Adults are especially good at dismissing these losses, as if minimizing them makes the grief smaller. It doesn’t. It just delays the reckoning—and with it, the chance to learn how mourning actually works.

Learning how to grieve early, in smaller ways, could serve as a kind of preparation. Not to harden us, but to familiarize us with the terrain. Because adulthood doesn’t stop offering losses to practice on. Jobs end. Lives end. Relationships change. Friendships fade. Passions shift. Bodies fail. Parents age. Family structures rearrange themselves. Health becomes uncertain. Time feels increasingly finite. The list is, in fact, endless.

What changes—if we’re paying attention—is not the presence of grief, but our relationship to it. Whether we treat it as something to be avoided at all costs, or as a process we are allowed to learn.

The five stages of grief are often presented as a sequence, which is charming in the way optimistic diagrams tend to be. In practice, they behave more like a recurring cast of characters—entering, exiting, overlapping, occasionally staging an encore.

Denial shows up as momentum. You’re busy. Things are fine. This is just how life works now. You’ll deal with it later.

Anger disguises itself as irritation, resentment, a low-grade fury at systems and schedules. Why does everything require so much maintenance? Why does stability feel exhausting?

Bargaining arrives dressed as self-improvement. If I optimize enough—my habits, my body, my career—I can outrun the losses. This is the stage most likely to be monetized. It is also where grief pretends to be solvable.

Depression doesn’t always announce itself as sadness. Often it’s fatigue. The quiet realization that some things are not coming back—not because you failed to manage them properly, but because time has moved on without consulting you.

Acceptance, when it appears, is frequently misunderstood. It isn’t cheerfulness or closure. It’s the sober recognition that loss is not an interruption to adulthood, but one of its defining features.

None of this happens in order. You may accept one loss and deny another. You may bargain in the morning and feel furious by lunch. This is not a malfunction. It’s the curriculum.

What the stages don’t explain—what adulthood teaches eventually—is scale.

Grief doesn’t resolve itself by progressing neatly from one phase to the next. It doesn’t shrink with time. What changes is not the grief, but the life around it.

Psychologist Lois Tonkin describes this in what’s known as The Jar Model of Grief, or Growing Around Grief. Imagine grief as a marble inside a jar. At first, the jar is small. The marble takes up nearly all the space. It presses against every surface of your life.

Over time, the jar grows. Life expands—slowly, unevenly, often without permission. New relationships, routines, identities, losses, responsibilities. The marble remains the same size. What changes is proportion.

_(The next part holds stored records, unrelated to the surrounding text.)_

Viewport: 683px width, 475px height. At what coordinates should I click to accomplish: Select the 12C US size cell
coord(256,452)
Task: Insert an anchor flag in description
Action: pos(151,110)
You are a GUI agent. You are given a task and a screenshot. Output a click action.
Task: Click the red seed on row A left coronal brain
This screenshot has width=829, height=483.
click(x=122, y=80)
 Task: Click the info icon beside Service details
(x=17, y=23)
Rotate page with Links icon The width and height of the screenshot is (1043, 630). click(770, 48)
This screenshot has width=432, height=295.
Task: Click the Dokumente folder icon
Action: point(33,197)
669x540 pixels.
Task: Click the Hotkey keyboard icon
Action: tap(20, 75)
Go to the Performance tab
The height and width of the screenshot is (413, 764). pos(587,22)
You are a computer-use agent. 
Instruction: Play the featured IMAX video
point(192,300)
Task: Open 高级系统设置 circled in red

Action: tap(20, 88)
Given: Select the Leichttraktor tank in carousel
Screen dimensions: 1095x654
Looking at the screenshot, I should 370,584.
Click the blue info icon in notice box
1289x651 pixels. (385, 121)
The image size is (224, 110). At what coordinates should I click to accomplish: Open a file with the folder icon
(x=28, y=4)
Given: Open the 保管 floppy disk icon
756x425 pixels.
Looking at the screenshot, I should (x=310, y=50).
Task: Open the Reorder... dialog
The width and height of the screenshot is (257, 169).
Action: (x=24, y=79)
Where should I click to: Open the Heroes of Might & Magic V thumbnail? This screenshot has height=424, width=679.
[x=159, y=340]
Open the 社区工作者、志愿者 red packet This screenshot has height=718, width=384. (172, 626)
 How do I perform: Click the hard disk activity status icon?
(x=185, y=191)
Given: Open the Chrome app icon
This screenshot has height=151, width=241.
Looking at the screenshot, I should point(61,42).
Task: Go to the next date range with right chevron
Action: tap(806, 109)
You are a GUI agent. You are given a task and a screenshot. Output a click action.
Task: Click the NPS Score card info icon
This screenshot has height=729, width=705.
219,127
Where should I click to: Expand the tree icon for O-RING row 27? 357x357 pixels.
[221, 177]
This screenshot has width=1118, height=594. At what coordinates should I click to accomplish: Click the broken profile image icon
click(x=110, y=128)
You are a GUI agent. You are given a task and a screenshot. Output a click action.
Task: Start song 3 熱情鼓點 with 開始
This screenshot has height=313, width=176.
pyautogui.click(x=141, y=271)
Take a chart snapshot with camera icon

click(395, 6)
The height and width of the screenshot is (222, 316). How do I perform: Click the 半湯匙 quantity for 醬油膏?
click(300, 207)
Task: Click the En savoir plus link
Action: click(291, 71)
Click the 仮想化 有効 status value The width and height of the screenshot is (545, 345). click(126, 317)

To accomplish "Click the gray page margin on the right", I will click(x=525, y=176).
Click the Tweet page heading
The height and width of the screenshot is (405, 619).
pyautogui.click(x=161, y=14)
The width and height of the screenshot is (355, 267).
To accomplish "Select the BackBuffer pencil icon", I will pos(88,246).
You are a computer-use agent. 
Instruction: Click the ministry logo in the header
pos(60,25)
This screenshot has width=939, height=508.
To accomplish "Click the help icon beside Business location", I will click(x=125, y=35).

This is why grief can feel sudden years later. Not because you’ve failed to heal, but because the marble is still there. Sometimes it rests quietly at the bottom of the jar. Sometimes it rolls hard against the glass when something jolts the container.

Adulthood, then, is not the absence of grief, but the accumulation of jars. Loss stacks: jobs, friendships, versions of the self, time, certainty, health, parents, family structures. The list is long and, in practice, endless.

This is the missed education of early adulthood. We’re taught how to achieve, optimize, and endure—but rarely how to mourn. Rarely how to let loss be real without letting it be total. Rarely how to grow a life large enough to hold what will inevitably remain inside it.

Seen this way, adulthood isn’t something you conquer. It’s something you learn to carry.

The optimistic, curious child isn’t gone. She’s just buried. I reach for her still—beneath the layers of doubt and self-protection. And while there is no formula for becoming an adult, there are moments that remind you why it’s worth staying.

The first time you refuse to be treated poorly.

The first time you forgive someone who hasn’t earned it.

The moment you look in the mirror and recognize yourself—not as who you were supposed to be, but as who you are.

Grief doesn’t end.

Adulthood doesn’t resolve.

But a life can grow large enough to hold both.